Our research involves developing high-efficiency, low environmental impact combustion technologies for fossil fuels as well as refining carbon-free combustion technologies for fuels such as hydrogen and biomass. Theose studies are promoted by utilizing tools such as high spatial and temporal resolution lasers to measure flow, chemical species and temperature, and high-performance simulations of reactive fluids and solids to gain a better understanding of the phenomenon at hand.
The development guidelines for high-efficiency heat utilization technologies and for heat-loss reduction technologies based on process analysis simulations in power generation plants and design optimization via machine learning are also proposed. These research efforts take place in industry-academia collaborative environments.
【Lead examiners : Professor Yoshisato Kimura, Associate Professor Kazuhiko Maeda】
Achieving the goals of the InfoSyEnergy Research and Education Consortium—which include the realization of renewable energy systems and an ambient energy society—requires a prompt shift to sustainable development. Our research focuses on establishing the innovative fundamental technologies of the future. To that end, we will establish flexible systems to foster cooperative research between consortium member companies and Tokyo Tech.

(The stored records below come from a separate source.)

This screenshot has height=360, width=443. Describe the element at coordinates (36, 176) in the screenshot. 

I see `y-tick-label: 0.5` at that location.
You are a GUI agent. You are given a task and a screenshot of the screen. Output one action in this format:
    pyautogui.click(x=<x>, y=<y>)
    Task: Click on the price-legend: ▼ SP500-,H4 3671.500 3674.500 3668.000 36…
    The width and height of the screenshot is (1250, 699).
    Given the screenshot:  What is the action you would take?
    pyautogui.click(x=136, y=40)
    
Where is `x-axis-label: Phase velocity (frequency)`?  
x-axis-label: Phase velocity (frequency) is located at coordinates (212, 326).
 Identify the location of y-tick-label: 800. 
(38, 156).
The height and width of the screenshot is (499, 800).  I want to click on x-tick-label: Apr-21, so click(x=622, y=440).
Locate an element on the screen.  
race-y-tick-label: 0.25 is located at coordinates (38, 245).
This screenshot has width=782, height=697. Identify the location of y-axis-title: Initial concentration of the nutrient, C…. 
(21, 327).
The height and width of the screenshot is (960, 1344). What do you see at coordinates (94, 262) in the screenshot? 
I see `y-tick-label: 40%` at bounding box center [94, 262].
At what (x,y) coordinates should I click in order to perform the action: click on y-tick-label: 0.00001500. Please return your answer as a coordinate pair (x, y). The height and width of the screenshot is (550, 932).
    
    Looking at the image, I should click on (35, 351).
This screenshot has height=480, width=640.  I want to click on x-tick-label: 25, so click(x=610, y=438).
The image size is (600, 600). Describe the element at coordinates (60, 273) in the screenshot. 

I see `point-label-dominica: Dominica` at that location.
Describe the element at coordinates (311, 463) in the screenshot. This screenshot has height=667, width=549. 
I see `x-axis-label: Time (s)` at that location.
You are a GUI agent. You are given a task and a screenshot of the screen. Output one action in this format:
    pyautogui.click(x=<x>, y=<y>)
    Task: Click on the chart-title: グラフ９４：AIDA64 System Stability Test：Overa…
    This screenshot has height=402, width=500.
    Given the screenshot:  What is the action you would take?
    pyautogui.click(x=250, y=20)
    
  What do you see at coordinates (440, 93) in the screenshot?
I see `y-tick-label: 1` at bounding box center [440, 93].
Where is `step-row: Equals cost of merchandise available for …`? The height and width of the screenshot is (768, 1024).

Our team consists primarily of faculty members who are leading specialists in the field of materials, which will be crucial to developing new energy devices. We provide a research environment suitable for the exploration of topics ranging from the scientific principles of elemental technologies to applied technologies for social implementation, whether that involves searching for new substances, processes for synthesizing and manufacturing materials, material design and development or otherwise. When considering the tasks of controlling global warming and solving the environmental energy problem from a global perspective, it is clear that the role of apanese companies and universities must be carefully reexamined and refined from the ground up. To realize the diverse future visions that each consortium member company strives for, Tokyo Tech researchers are advancing collaborative research for creating new ideas and acquiring innovative technologies.
【Lead examiners : Professor Yuya Kajikawa, Professor Kazuyoshi Hidaka, Associate Professor Ryosuke Nishida】
Energy systems have entered a transformational period, with diverse factors interacting in complex ways. This interaction includes technological factors such as the advancement of renewable energy, and policy and institutional factors related to aspects such as electrical power system reform and energy security. In a deeper sense, it also encompasses their impact on the automotive and information device industries; their influence on social aspects such as energy security, environmental preservation and lifestyle convenience; and the creation of new services that use data from distributed energy systems.
The goal of our research is to raw up future energy scenarios and present a vision of an appealing energy society. We do this through analyses of technological trends and other aspects, based on academic knowledge, objective facts and data. To realize that vision, we are also striving to advance research, design systems, propose services and more through industry-government-academia-social collaborations.